A technique for detecting the camera arrangement and the shape of a stationary object from multiple still images from the same camera is called SLAM (Simultaneous Localization and Mapping), and various methods have been studied. Many methods extract feature points that are robust and easy to match by image processing, and restore three-dimensional information from the image positions of the corresponding feature points. Here, the three-dimensional shape itself is rotated without performing any such image processing. The RRR is the rotation matrix and TTT is the movement vector, and the optimal value of this rotation matrix and movement vector is searched. The rotation movement of the three-dimensional shape is performed as in

``````void trans(int w, int h, int d, int &rw, int &rh, int &rd) {
double x = -focal*half_base/d;
double y =  w*half_base/d;
double z = -h*half_base/d;
rot_and_mv(RRR, TTT, x, y, z);
double D = -focal*half_base/x;
double W =  y*D/half_base;
double H = -z*D/half_base;
rw = (int)(W+0.5);
rh = (int)(H+0.5);
rd = (int)(D+0.5);
}``````
. Here, rot_and_mv (RRR, TTT, x, y, z) is a function that overwrites (x, y, z) with the result of rotating the vector (x, y, z). (w, h) represents the position of gaze_line, and d is the depth of that position. focal is the focal length in pixels, and half_base is half the distance between cameras. The last three lines are rounded off. As you can see from this code, the representation of 3D space is also a gaze_line-depth model. At first, I thought about Point Cloud, but it stopped because it was a heavy load to judge whether the points were close. The evaluation of whether or not they are overlapped uses the degree of coincidence of the RGB values representing the brightness and color where the three-dimensional position matches in the gaze_line-depth space. In addition, we search for the optimum value in units of rotation angle 0.001 degrees and travel 1mm. The search is performed by the method of searching for the minimum value while changing the parameters in order, which was also used in the parallel processing of the camera.
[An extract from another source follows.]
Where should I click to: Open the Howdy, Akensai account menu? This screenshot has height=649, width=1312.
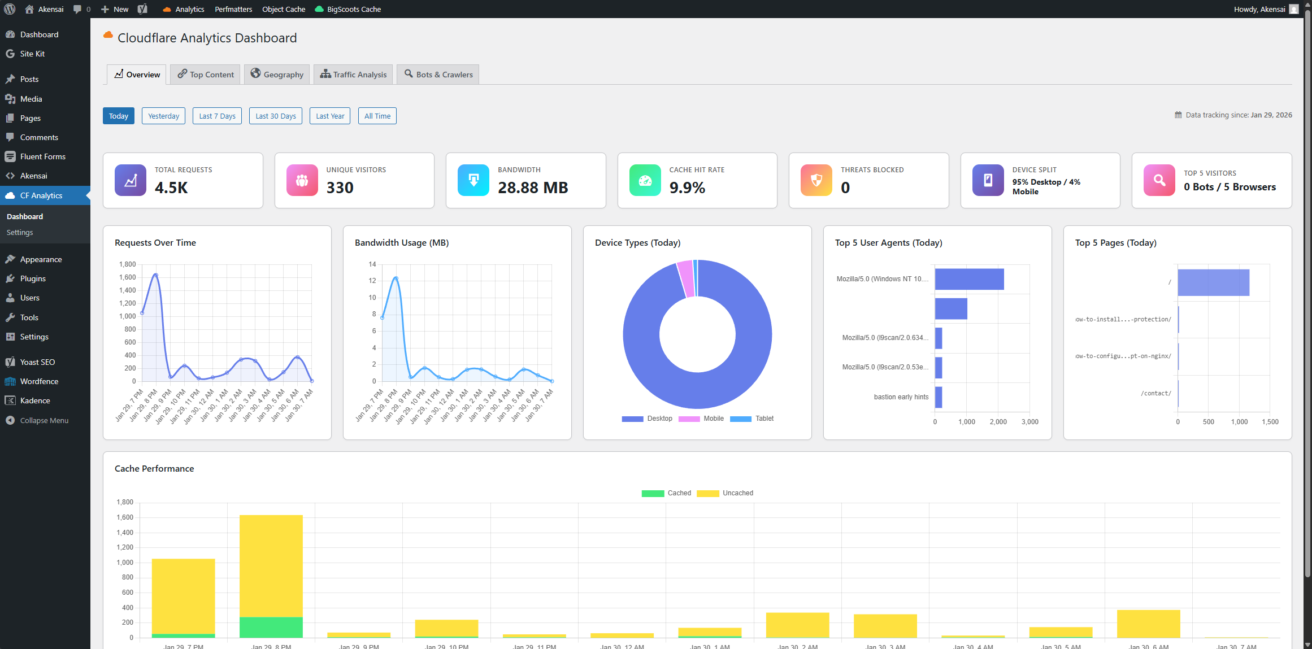click(x=1260, y=9)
### Correction using 3D information of previous frame

There are two problems with the stereo vision of the gaze_line-depth model. One is that the result is strange at the front discontinuity, and the other is that the 3D information of the back is given priority when the distance between the cameras is large. First look at

. This is a view of the three-dimensional information of frame 1 from various angles, but you can see that the stone pavement between the tracks is depressed. This is thought to occur because there is no previous information. If the frame 0 is rotated and overlapped with the frame 1, if the car is moving forward, it contains more information on the front. If this information is used, there will be no dent like . This method cannot be used when the car is in the back. This indicates that the forward and backward movement of the car is not symmetrical with respect to the acquisition of 3D information. that's strange.